QUEREMOS SER CREDÍVEIS... DAMOS O EXEMPLO?
Aproximam-se as eleições nacionais para a Junta Central e para o Conselho Fiscal e Jurisdicional Nacional para o triénio 2026/2029 e, mais uma vez, instala-se o silêncio, a indiferença e o alheamento.
Num movimento que se afirma como escola de cidadania, tal não é apenas preocupante, mas também profundamente incoerente.
A abstenção total de um agrupamento não é um acaso nem um pormenor sem importância. É um falhanço. Um falhanço coletivo, mas também um falhanço de liderança. Quando ninguém vota, não se trata de uma questão de falta de tempo ou de desatenção, mas sim de desinteresse instalado, ausência de mobilização e, provavelmente, de uma cultura interna falhada.

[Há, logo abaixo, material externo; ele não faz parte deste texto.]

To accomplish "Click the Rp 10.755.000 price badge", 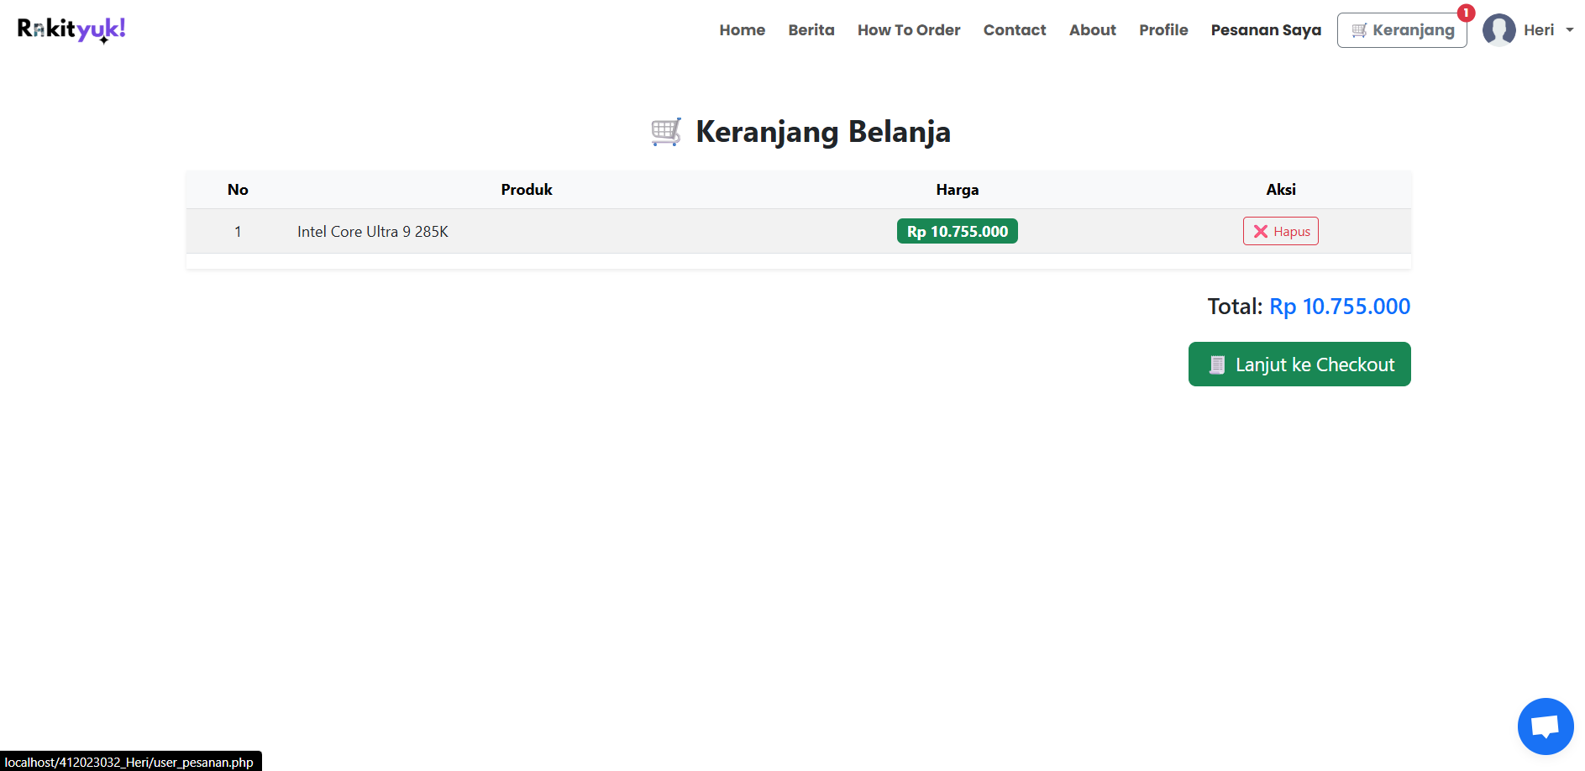I will 957,232.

E neste caso não vale a pena relativizar. O chefe de agrupamento tem responsabilidades claras. Liderar não é ocupar um cargo, mas sim mobilizar, envolver, dar sentido e garantir que o agrupamento está vivo e participa. Quando a participação é nula, a liderança tem de ser questionada sem rodeios.
Alegar que "a participação depende de todos" é confortável, mas insuficiente. Quem lidera tem o dever acrescido de criar condições para que a participação exista. Quando tal não acontece, não basta lamentar: é necessário assumir responsabilidades.
A responsabilização não é um ataque pessoal nem um excesso de rigor. É, simplesmente, coerência. Um movimento que pretenda formar cidadãos não pode tolerar estruturas onde a cidadania não é praticada.
Ignorar isso é pactuar com a irrelevância. É aceitar que os processos existem apenas no papel e que os valores são meramente decorativos.